In that west-facing big old 1960s kitchen that filled with gold from the lowering sun on summer evenings, silverbeet was the main competitor to cabbage in the battle of the boiled greens. We ate great fleur-de-lys sheaves of silverbeet, bought at the Victoria Market, and cooked in a big pot on a cream Chef stove until the white stalks had turned almost black from the leached leaf pigment. Cabbage on the other hand assumed an almost transparent appearance and had a faintly herbal aroma. It squeaked when you ate it. These over-cooked culinary relics are satirised by sophisticated modern foodies, but a hungry teenager took great satisfaction in the unadorned plainness of plenty.

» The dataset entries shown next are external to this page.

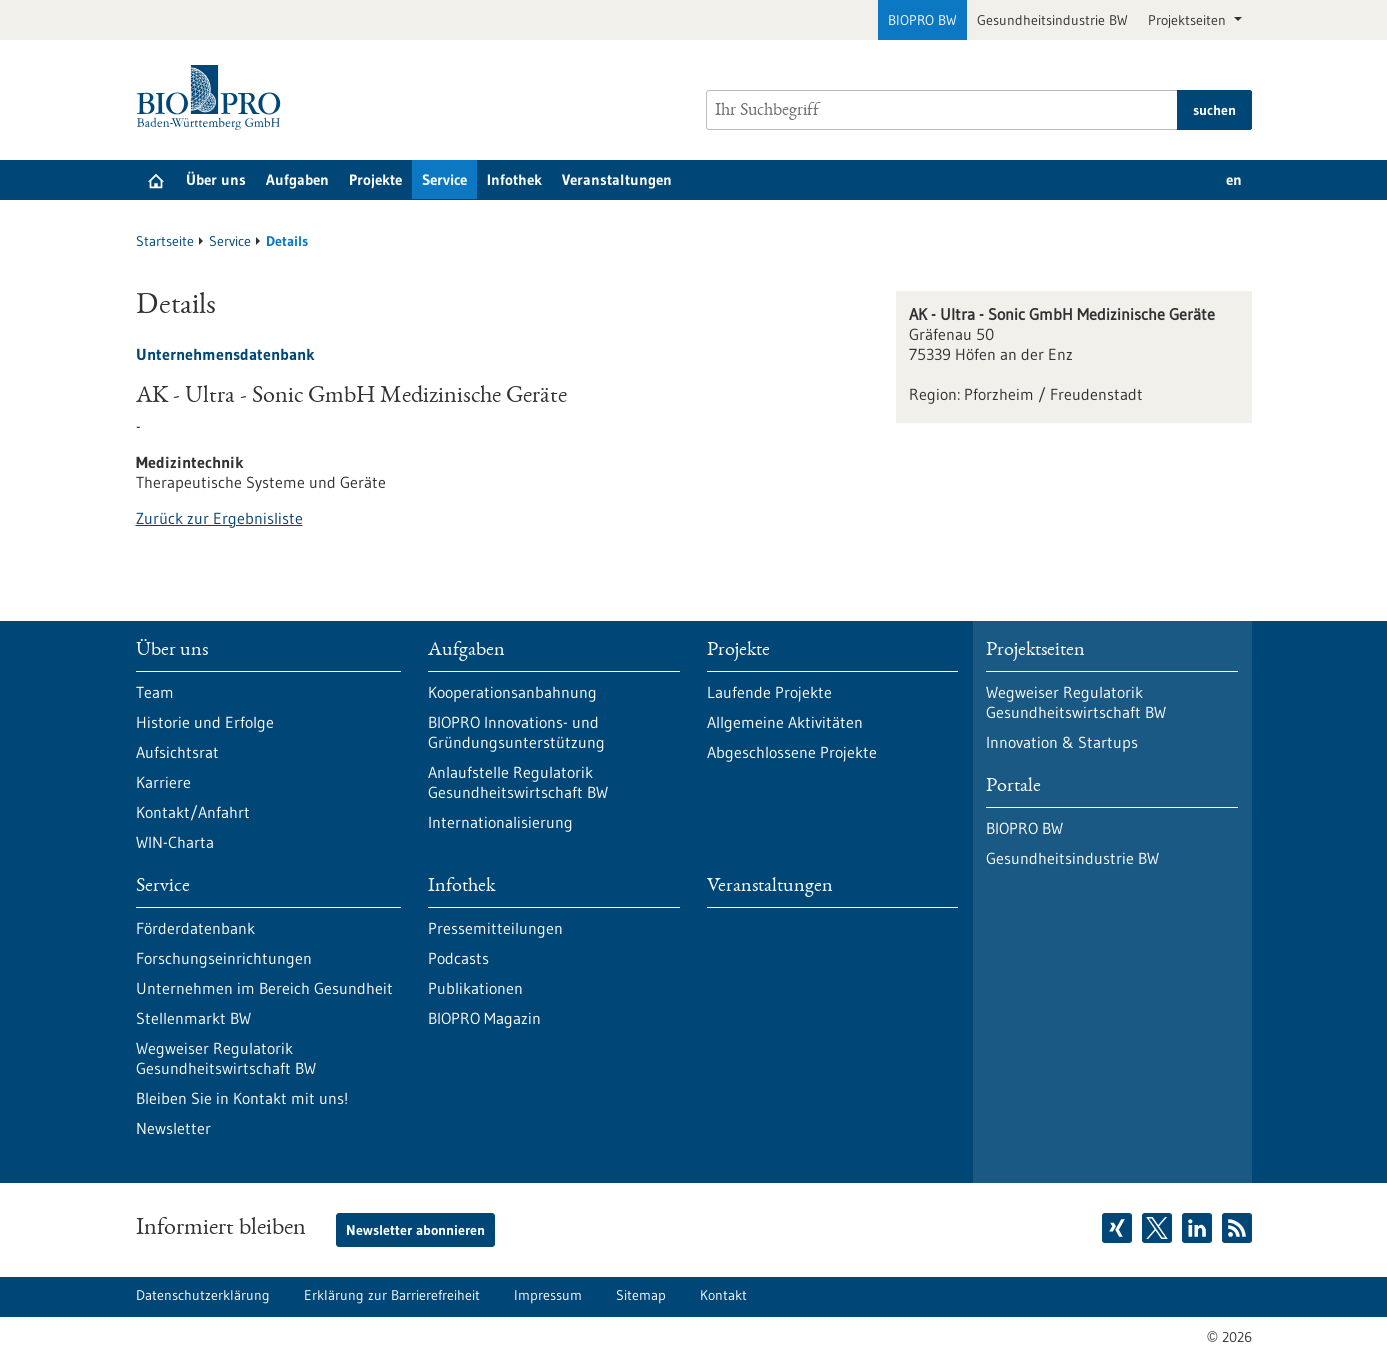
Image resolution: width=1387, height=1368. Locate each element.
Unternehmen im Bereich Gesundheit (264, 988)
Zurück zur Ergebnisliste (219, 518)
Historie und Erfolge (205, 722)
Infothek (514, 179)
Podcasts (458, 958)
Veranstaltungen (617, 179)
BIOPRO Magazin (484, 1018)
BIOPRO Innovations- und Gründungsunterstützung (516, 732)
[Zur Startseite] (213, 97)
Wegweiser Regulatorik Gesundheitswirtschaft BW (226, 1058)
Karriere (163, 782)
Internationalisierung (500, 822)
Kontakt (723, 1295)
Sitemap (641, 1295)
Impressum (548, 1295)
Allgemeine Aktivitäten (785, 722)
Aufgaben (297, 179)
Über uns (216, 179)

My mother borrowed her rustic boiling technique from her own mother who, as a teenager on the family farm near Corowa had cooked for farm workers who were not fussed with sauces, blanching or exotic accompaniments. Not that they had a choice: the cook couldn't be fussed either. Nothing was tarted up: gravy for the roast mutton and salt for the vegetables. Later, simplicity was spurned when post-war affluence put overseas travel within reach of ordinary people, who discovered exotic ingredients and techniques in foreign lands.

I cooked the following recipe the other night but sometimes my inner Quaker yearns for the unadorned plainness of simpler food.

Silverbeet and three-cheese pastries.

Silverbeet's rustic earthiness is tamed and turned into a creamy Mediterranean marvel in this cheese-laden, pastry-encased taste sensation.

Shear the green leaves of a bunch of silverbeet from its white stalks (such a waste) and chop roughly. Boil and drain. Transfer to a large bowl and combine with a tub of cream cheese, half a cup of soft goat's cheese, half a cup of grated parmesan cheese, a handful of chopped parsley, a finely chopped onion, two cloves of garlic and an egg. Plenty of salt and pepper.

Allow several sheets of frozen puff pastry to thaw; arrange filling in one diagonal half of each and fold the other half over to make a triangle. Transfer carefully to a lined baking tray. Thumb-press to seal, making a scalloped edge. Brush with melted butter, scatter with sesame seeds, and bake 45 minutes or until browned.